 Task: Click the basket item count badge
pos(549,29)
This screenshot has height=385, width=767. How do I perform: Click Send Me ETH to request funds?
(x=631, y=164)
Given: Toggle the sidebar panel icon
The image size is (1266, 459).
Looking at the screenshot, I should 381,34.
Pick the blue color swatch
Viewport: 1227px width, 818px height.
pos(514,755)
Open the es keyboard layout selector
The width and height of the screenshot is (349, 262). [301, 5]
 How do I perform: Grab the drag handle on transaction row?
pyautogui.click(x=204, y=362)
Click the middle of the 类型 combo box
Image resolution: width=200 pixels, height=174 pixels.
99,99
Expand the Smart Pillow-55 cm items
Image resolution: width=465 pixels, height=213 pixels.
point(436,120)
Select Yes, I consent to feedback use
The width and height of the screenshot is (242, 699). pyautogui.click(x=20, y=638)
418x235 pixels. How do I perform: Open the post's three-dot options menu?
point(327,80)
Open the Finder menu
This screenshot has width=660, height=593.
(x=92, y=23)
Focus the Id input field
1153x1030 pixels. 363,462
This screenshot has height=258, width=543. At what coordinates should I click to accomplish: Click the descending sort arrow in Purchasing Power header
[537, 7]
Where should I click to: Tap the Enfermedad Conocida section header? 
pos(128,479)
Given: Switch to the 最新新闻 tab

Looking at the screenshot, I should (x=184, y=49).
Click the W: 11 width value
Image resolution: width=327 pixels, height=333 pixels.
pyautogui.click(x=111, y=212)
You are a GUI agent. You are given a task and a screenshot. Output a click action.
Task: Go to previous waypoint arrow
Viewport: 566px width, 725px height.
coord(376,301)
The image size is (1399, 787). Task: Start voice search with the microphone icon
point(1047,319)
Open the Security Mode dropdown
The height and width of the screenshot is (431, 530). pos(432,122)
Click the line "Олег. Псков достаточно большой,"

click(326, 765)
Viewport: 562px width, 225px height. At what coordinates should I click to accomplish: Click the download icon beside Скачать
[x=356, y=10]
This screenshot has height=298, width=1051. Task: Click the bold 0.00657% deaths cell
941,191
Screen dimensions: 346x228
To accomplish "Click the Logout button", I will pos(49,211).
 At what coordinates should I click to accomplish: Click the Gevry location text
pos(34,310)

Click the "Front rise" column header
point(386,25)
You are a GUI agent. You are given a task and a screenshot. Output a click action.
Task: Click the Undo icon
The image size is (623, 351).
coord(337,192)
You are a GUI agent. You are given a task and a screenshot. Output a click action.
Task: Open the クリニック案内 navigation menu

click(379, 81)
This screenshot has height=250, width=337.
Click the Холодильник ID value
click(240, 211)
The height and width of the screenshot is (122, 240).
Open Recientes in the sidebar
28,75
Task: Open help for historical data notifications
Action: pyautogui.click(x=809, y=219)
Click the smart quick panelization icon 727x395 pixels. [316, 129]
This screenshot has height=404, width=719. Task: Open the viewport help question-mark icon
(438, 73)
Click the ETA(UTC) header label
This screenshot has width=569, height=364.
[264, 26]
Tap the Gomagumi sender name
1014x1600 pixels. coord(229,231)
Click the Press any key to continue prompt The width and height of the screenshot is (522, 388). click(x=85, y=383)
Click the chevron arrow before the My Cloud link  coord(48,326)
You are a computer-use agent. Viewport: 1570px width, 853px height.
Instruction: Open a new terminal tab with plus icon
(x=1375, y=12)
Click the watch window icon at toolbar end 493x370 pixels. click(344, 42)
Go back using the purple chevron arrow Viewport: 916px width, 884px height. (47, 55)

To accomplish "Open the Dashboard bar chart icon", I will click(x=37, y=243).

---*---

▸ THE TASK
Show every line above where "will" is found.

▸ EXERCISE RESULT
To accomplish "Click the Logout button", I will pos(49,211).
To accomplish "Open the Dashboard bar chart icon", I will click(x=37, y=243).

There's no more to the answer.